I assume that calculators are not allowed, perhaps not even paper and pencil.
With paper and pencil, there is an algorithm to find the square-root of any number accurate to as many digits as we wish. Please post if that is the case.
Without calculator, pen and pencil, we resort to mental arithmetic. Someone with a little practice can memorize or calculate the square of all numbers up to 100, or as many as one can.
Here we can take advantage of exactly the property suggested by Xisca... that is, sqrt(44)=2sqrt(11), which reduces the calculation to more accuracy with a lesser knowledge of the squares of numbers.

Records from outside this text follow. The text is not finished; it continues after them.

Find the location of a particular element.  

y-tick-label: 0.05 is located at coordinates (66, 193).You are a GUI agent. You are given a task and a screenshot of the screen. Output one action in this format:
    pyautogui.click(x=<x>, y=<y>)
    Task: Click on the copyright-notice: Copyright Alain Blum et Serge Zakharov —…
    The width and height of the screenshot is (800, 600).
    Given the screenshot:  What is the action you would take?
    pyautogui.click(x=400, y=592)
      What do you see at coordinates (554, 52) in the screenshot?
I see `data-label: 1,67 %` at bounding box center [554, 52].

As a first approximation, we know that 33*33=1089, or 3.3*3.3=10.89, which is already very close to 11.
Thus a first approximation to sqrt(44)=2sqrt(11)=2*3.3=6.6 (approximately).
To refine the calculation of sqrt(11), we use Newton's approximation, namely
a better approximation is given by 3.3 + (11 - 3.3^2) / (2*3.3) = 3.3+0.11/6.6 = 3.3+1/60
which gives
sqrt(44) = 2(3.3+1/60) = 6.6+1/30 = 6.6333,
actually accurate almost to the nearest 1/10000.
All of the above can be done mentally
For those who need help with rounding to the nearest hundredth (0.01), we drop digits AFTER the 2nd decimal, namely *.**33. If the first digit dropped is 5 or more, add one to the last digit retained, otherwise, retain only the two digits after the decimal. In this case, the first digit dropped is 3, so it will simply be dropped. The final answer is then 6.63, to the nearest hundredth.